Concepedia

TLDR

Nanophotonics has revolutionized optics by enabling manipulation of light–matter interactions with subwavelength structures, yet design, fabrication, and characterization remain largely iterative and the inverse problem of obtaining geometry from a desired response is still challenging. We experimentally show that a deep neural network trained on thousands of synthetic experiments can recover sub‑wavelength dimensions from far‑field measurements and directly solve the inverse design problem, enabling rapid creation of metasurface optical elements and optimized nanostructures for sensing, imaging, and spectroscopy.

Abstract

Nanophotonics, the field that merges photonics and nanotechnology, has in recent years revolutionized the field of optics by enabling the manipulation of light-matter interactions with subwavelength structures.
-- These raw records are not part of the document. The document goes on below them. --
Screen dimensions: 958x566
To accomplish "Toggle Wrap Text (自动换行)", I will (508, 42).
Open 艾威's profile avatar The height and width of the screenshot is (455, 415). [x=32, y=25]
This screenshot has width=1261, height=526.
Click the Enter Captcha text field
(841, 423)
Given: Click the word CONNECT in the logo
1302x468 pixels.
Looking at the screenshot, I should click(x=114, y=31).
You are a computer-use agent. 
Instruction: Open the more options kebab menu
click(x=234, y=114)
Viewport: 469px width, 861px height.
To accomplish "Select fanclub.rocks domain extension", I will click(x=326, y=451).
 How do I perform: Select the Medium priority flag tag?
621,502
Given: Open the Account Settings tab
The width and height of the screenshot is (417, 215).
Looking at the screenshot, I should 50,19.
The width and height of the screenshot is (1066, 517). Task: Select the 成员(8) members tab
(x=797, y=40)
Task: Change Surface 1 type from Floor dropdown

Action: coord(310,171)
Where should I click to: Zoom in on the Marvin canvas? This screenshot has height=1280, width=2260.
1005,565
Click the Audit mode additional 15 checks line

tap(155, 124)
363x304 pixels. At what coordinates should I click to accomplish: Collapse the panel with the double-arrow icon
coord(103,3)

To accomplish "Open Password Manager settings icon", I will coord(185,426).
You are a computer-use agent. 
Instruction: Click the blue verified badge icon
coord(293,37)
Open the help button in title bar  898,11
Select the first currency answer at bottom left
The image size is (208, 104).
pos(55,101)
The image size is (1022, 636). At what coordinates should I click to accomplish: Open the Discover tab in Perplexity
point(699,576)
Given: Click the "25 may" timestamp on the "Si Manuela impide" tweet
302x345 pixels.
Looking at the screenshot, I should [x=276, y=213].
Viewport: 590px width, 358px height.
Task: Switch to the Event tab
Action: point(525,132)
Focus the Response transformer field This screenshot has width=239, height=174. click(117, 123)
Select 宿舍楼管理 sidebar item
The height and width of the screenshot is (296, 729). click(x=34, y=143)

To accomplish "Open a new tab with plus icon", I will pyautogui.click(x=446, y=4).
However, despite the many advances in this field, the design, fabrication and characterization has remained widely an iterative process in which the designer guesses a structure and solves the Maxwell's equations for it. In contrast, the inverse problem, i.e., obtaining a geometry for a desired electromagnetic response, remains a challenging and time-consuming task within the boundaries of very specific assumptions. Here, we experimentally demonstrate that a novel Deep Neural Network trained with thousands of synthetic experiments is not only able to retrieve subwavelength dimensions from solely far-field measurements but is also capable of directly addressing the inverse problem. Our approach allows the rapid design and characterization of metasurface-based optical elements as well as optimal nanostructures for targeted chemicals and biomolecules, which are critical for sensing, imaging and integrated spectroscopy applications.